◆ Belge Alıntısı
-.-.-

Özgür gazeteciliğe destek olun
Search
Close this search box.

Ayşe Çavdar yazdı: Başlama çizgisi – Muhafazakârın imanı! 

Bugünden seçime kadar, dindar ve milliyetçi muhafazakârlıkların, bu ideolojilerin şu ya da bu ölçüde bağlısı olan insanların gündelik hayatında ve kendilik tarifinde nasıl tezahür ettiğine ilişkin birkaç yazı yazmaya çalışacağım. Niye böyle bir şey yaptığımı çok da bilmiyorum, içimden öyle geldi desem yeter mi? Belki bir tür vedalaşmadır muradım. Yoksa hepimiz biliyoruz üç aşağı beş yukarı neyle uğraştığımızı da, o şeyden kurtulmanın neden bu denli zor ve önemli olduğunu da.

Evvela kendimce bir muhafazakârlık tarifi yapayım. En genel anlamda muhafazakârlığı “güçlü olan kazansın, o güç de bende olsun, benimle olsun” düşüncesi, hatta içgüdüsü diye tarif edebiliriz. Peki niye sende olmalı bu güç? “Çünkü ben, benim.” Sonra o “ben”in içeriği artık elde ne varsa, hayal gücü neye yetiyorsa, aslında o ara en çok ne satıyorsa, onunla doldurulur. Bu dolgunun büyücek bir kısmı, kendisi olmayanlar arasında en çok kimden haz etmiyorsa (haz etmeyiş sebeplerinin başında haset gelir, ama onu başka bir yazıda müstakil olarak deşeceğim) ona dair hasletleri sayarak olur. Muhafazakâr rakibinin hasletlerini ya kötülük olarak görmekte ya o hasletin orijinalinin kendisinde olduğunu, öbürünün onu taklit ederek insanları aldatmaya çalıştığını öne sürmektedir. Yani kendisine ait olanlar dışındaki her türlü “iyi”lik bir tuzağa işarettir. Ona dair her şey de kendiliğinden iyidir.

-.-.-

◆ Veri Bölümü
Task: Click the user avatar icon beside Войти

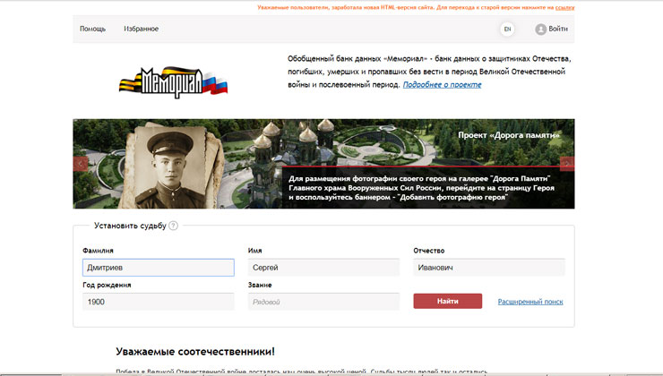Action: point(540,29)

-.-.-

◆ Alıştırmalar
[1] Muhafazakârlık yazısında "Bugünden seçime kadar, dindar" ifadesinden "önemli olduğunu da." ifadesine kadar olan kısmı aynen tekrar yazın.
[2] Muhafazakârlık yazısını kaldığı yerden devam ettirin.

◆ Yanıtlar
[1]
Bugünden seçime kadar, dindar ve milliyetçi muhafazakârlıkların, bu ideolojilerin şu ya da bu ölçüde bağlısı olan insanların gündelik hayatında ve kendilik tarifinde nasıl tezahür ettiğine ilişkin birkaç yazı yazmaya çalışacağım. Niye böyle bir şey yaptığımı çok da bilmiyorum, içimden öyle geldi desem yeter mi? Belki bir tür vedalaşmadır muradım. Yoksa hepimiz biliyoruz üç aşağı beş yukarı neyle uğraştığımızı da, o şeyden kurtulmanın neden bu denli zor ve önemli olduğunu da.

[2]
Hatay’da depremzedelere aş dağıtan gayet Hataylı kilise mensuplarına ehl-i tarik’in neden kızdığını hatırladınız mı? Hah, işte orada hasıl olan durum tam olarak budur. O videodaki tiplerin söylediklerine gayet benzer lafların, devletin artık dolaylı olarak desteklediği bir dizide, hem de deprem bölgesine yardıma giden yabancı ekiplerin henüz Türkiye’den ayrılmadığı, “devletlû” ekiplerin yabancılarla halkla ilişkiler rekabetine giriştiklerine dair haberlerin ortalığa saçıldığı bir dönemde edildiğini söylesem. Mevzu Kuruluş Osman’da geçti. Selçuklu’nun Valide Sultanı İsmihan’ın emriyle zehirlenip kötürüm kalan Orhan Bey için şifayı düşman Moğol Komutan Nayman’ın Şaman’ında bulan Osman Bey, “Evladımızı ayaklandıran düşman olur mu?” diye soran Malhun Hatun’a aynen şöyle söyledi: “Olur ya, olur! Nayman’ın niyeti bizi alt etmeden evvel savunmasız bırakmak. Kalbimizi ona karşı ısındırır, ondan sonra da boyunduruğu altına almak ister.” (116’ncı bölüm 57’nci dakika civarı.) Bu lafların geçtiği bölümün, depremden sonra “normale dönün” talimatı üzerine yayınlanan ilk bölüm olduğuna dikkatinizi çekerim. Çekim tarihini kontrol etmenin bir yolu olsa keşke. Acep dizinin bu bölümü deprem felaketi sürerken revize edilmiş midir bu laflar eklensin diye? Cidden merak ediyorum.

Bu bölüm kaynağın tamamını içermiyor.